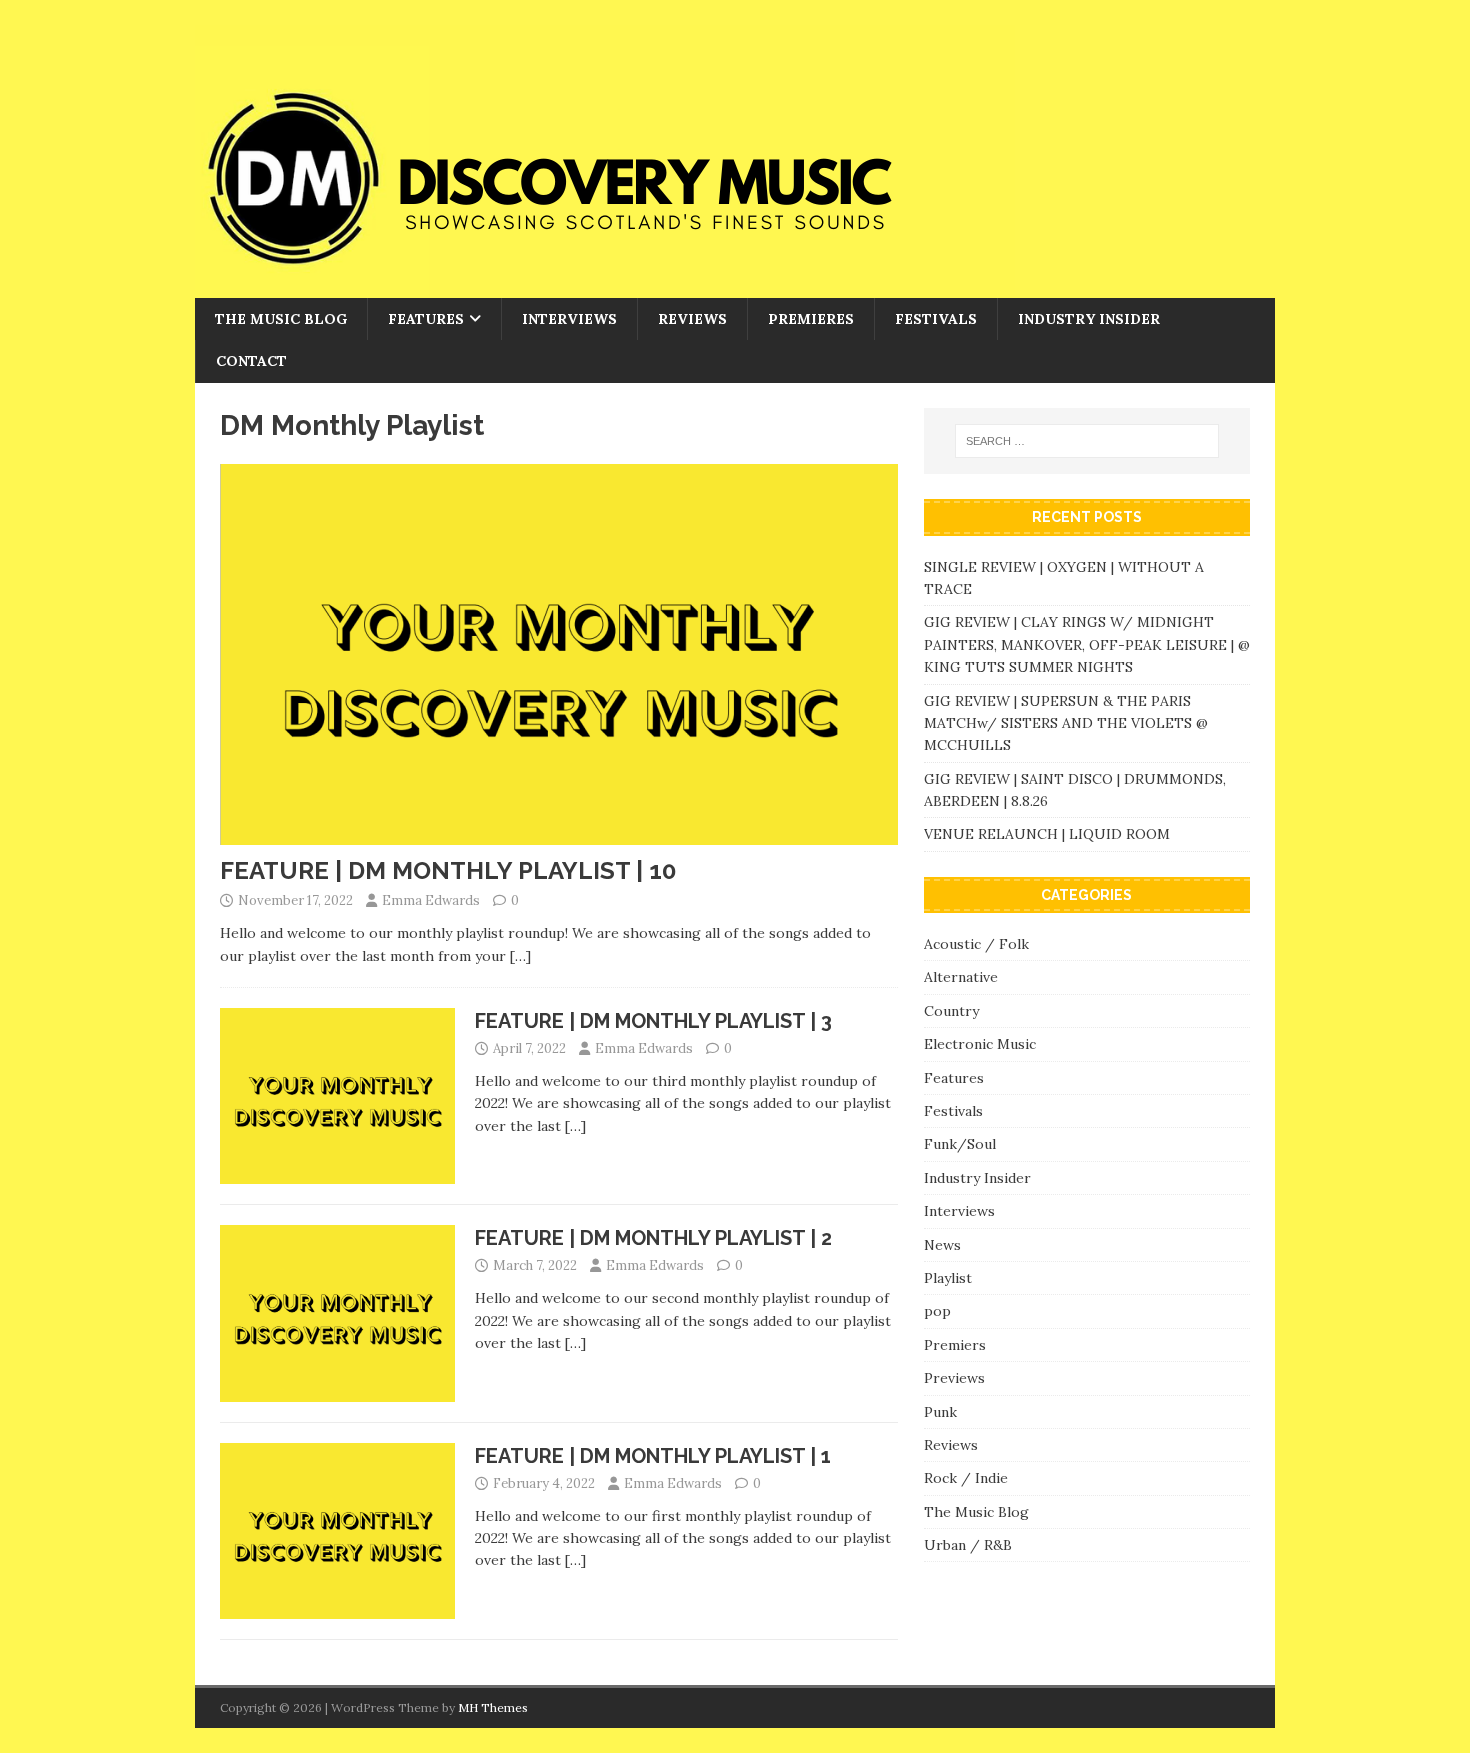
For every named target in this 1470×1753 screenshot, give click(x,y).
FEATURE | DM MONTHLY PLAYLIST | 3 (653, 1021)
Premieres (811, 319)
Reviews (692, 319)
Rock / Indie (966, 1478)
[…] (520, 956)
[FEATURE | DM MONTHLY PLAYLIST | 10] (559, 834)
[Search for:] (1087, 441)
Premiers (955, 1345)
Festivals (936, 319)
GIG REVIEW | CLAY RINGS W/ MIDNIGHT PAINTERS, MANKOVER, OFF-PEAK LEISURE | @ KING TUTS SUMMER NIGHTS (1087, 644)
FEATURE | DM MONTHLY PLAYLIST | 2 (653, 1238)
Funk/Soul (960, 1144)
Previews (954, 1378)
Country (951, 1011)
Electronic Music (980, 1044)
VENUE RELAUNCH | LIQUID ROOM (1049, 834)
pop (937, 1311)
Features (426, 319)
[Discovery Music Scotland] (605, 287)
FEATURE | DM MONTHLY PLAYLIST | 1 (653, 1456)
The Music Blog (281, 319)
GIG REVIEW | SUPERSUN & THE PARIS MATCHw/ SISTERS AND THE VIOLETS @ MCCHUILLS (1066, 723)
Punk (940, 1412)
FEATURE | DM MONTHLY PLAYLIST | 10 (448, 870)
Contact (251, 361)
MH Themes (493, 1707)
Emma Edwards (431, 900)
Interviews (569, 319)
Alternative (961, 977)
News (942, 1245)
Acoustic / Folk (976, 944)
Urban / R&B (968, 1545)
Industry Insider (1089, 319)
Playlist (948, 1278)
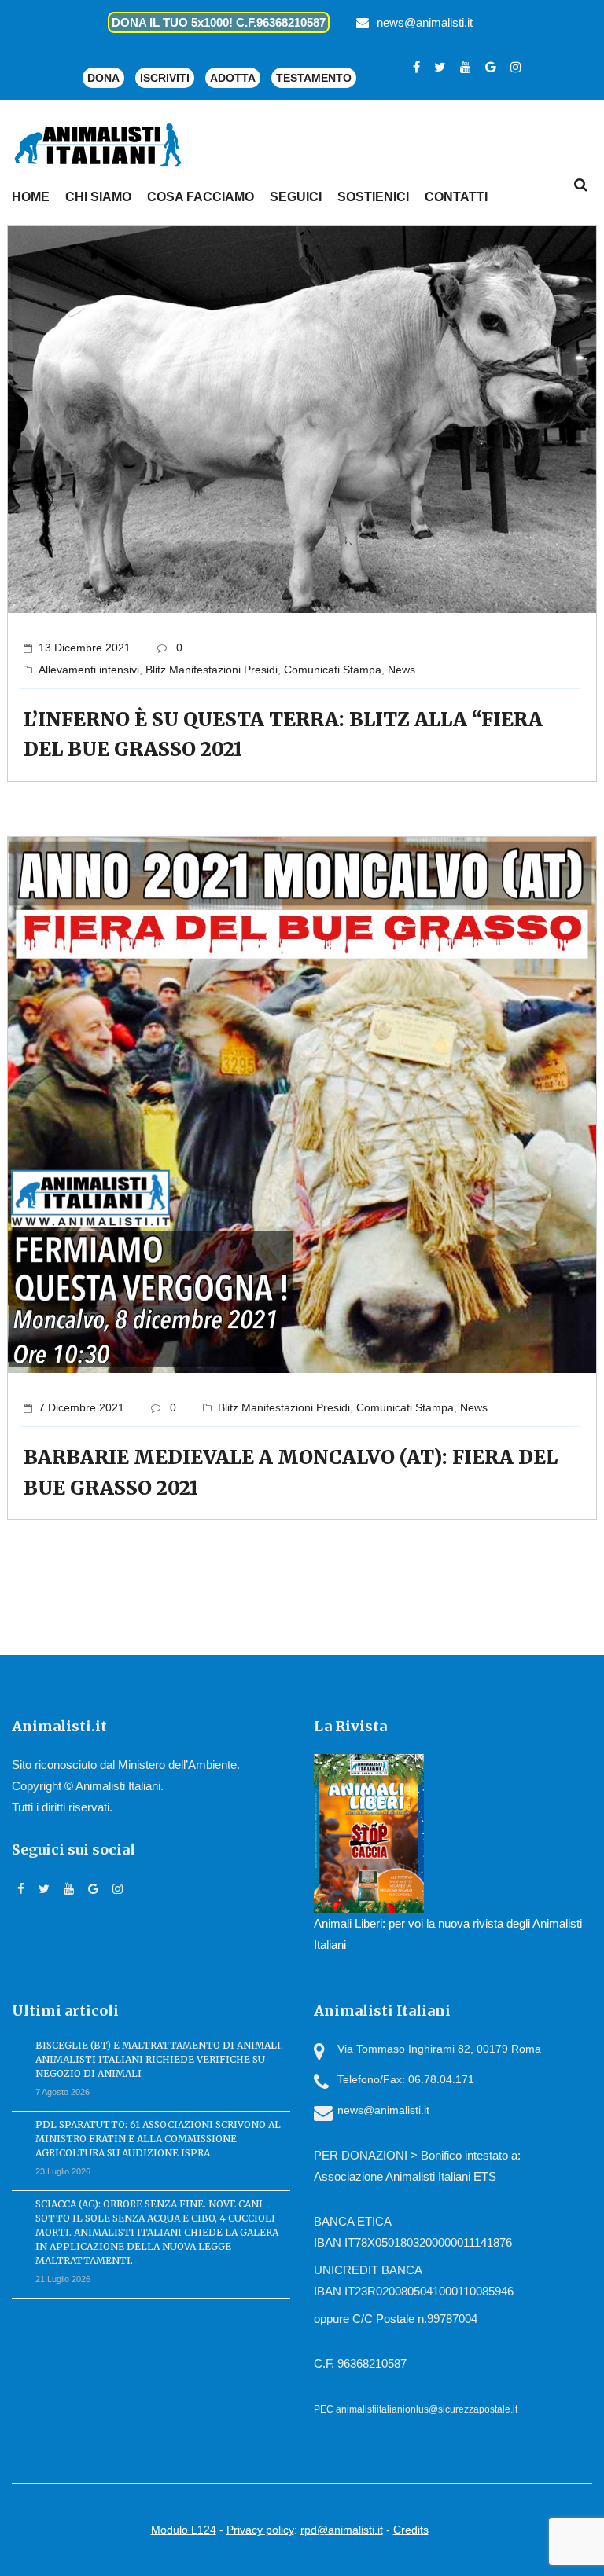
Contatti (456, 197)
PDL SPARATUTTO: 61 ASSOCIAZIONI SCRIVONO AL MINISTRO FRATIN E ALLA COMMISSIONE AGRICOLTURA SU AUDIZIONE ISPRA (158, 2139)
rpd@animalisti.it (341, 2529)
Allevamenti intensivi (89, 669)
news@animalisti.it (425, 22)
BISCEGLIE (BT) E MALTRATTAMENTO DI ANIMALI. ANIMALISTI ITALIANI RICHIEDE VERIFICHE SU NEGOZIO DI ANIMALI (159, 2059)
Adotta (233, 78)
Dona (103, 78)
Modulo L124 (183, 2529)
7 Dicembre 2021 (81, 1407)
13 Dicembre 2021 (85, 647)
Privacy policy (260, 2529)
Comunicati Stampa (332, 669)
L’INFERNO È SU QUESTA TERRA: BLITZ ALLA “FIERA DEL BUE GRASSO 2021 (283, 734)
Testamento (314, 78)
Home (31, 197)
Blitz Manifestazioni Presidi (211, 669)
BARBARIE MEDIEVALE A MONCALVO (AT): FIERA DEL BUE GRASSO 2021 (291, 1472)
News (401, 669)
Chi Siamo (98, 197)
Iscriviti (165, 78)
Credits (411, 2529)
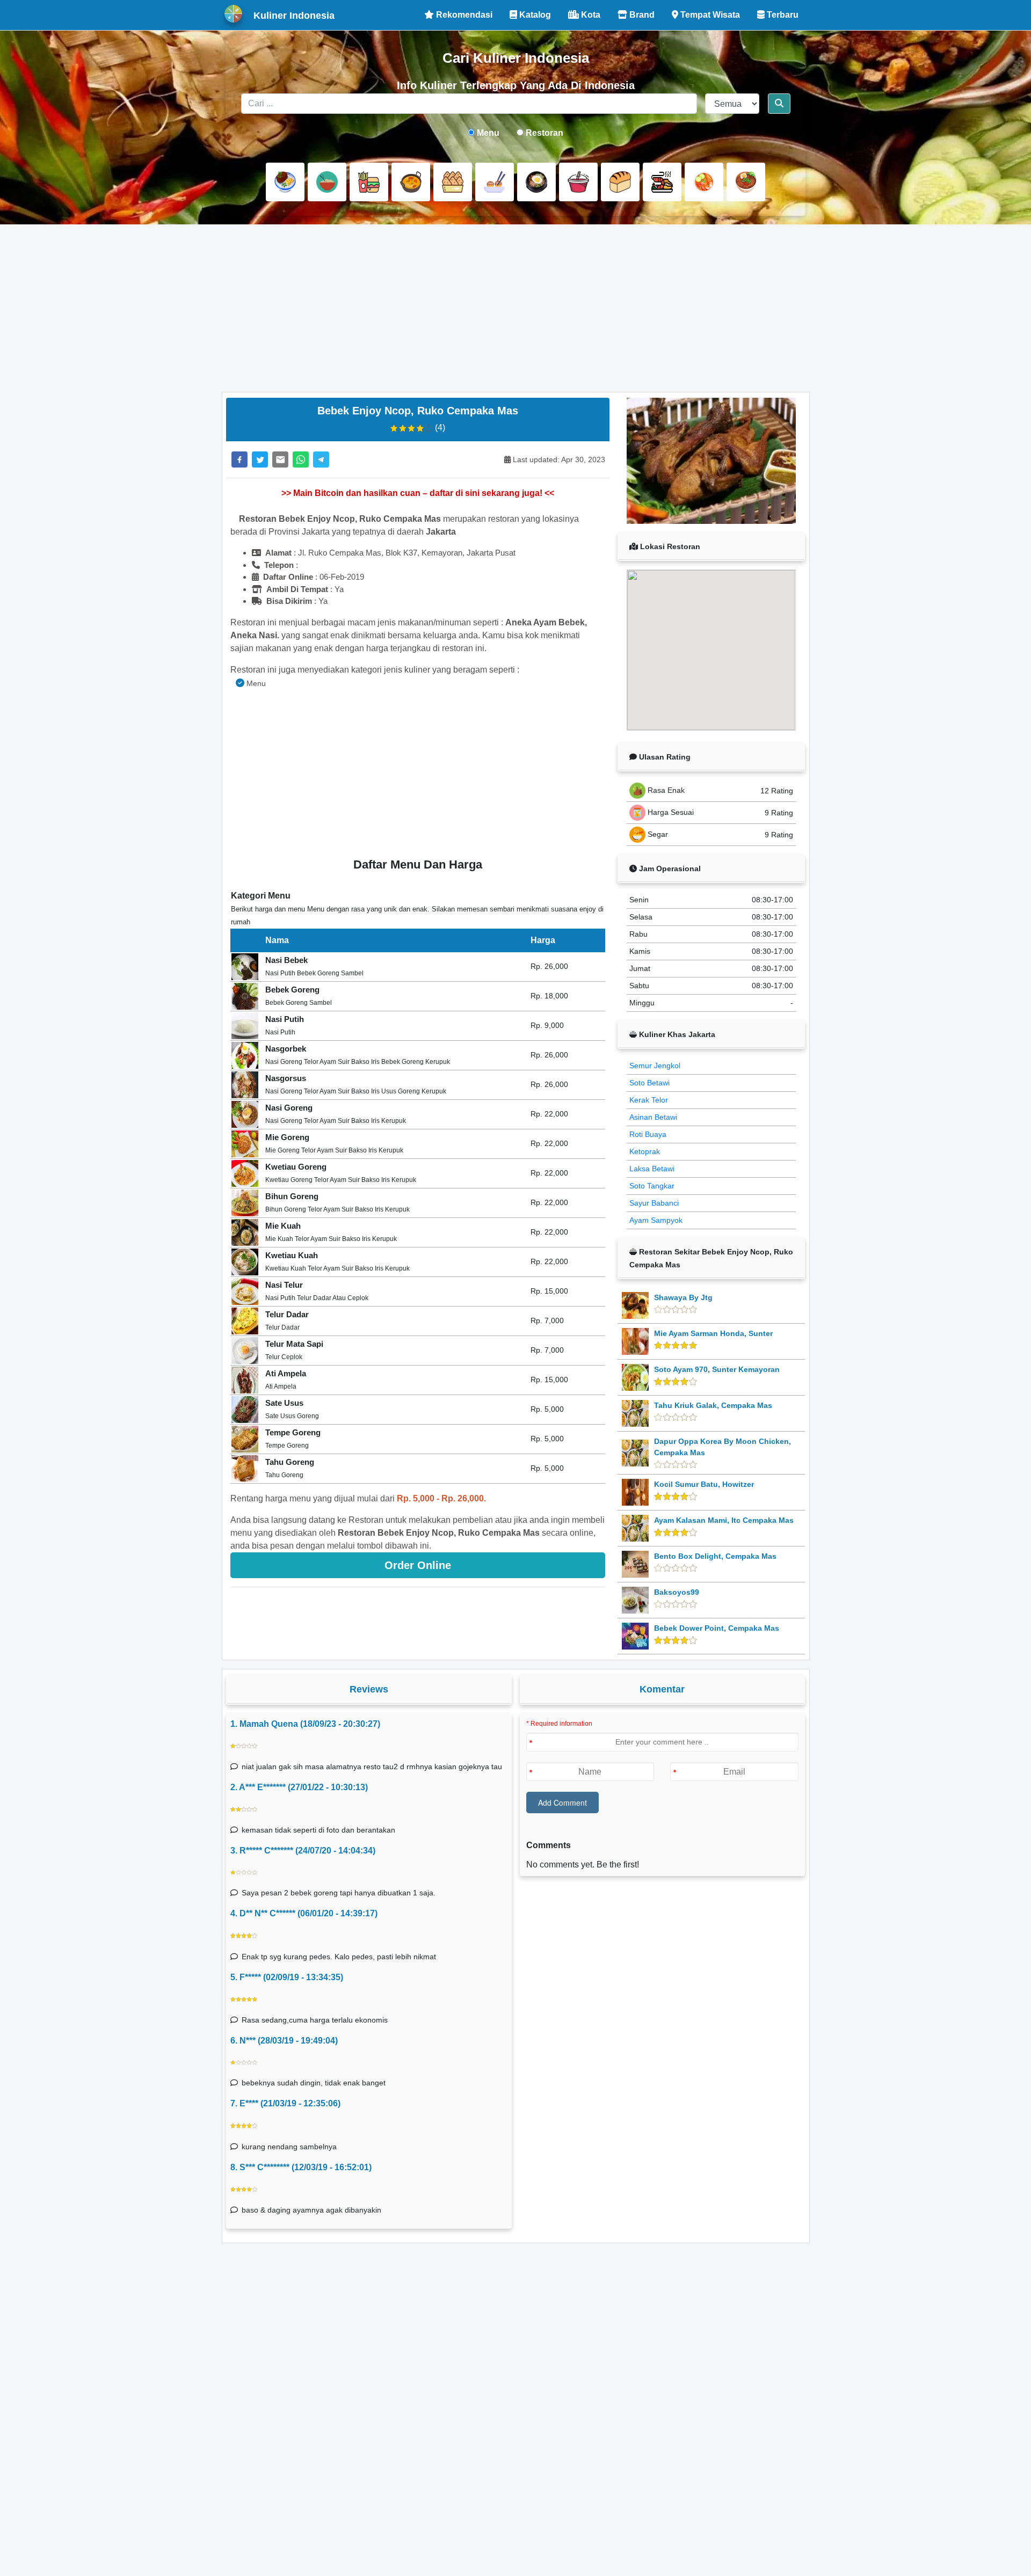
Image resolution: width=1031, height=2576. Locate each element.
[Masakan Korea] (536, 182)
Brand (641, 14)
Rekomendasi (463, 14)
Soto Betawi (649, 1082)
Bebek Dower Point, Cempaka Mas (716, 1628)
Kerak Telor (648, 1100)
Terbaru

============================================================

**Exercise description**
Exactly how many lines of the listing hold the word "Music"? State only the number.

**Output below**
3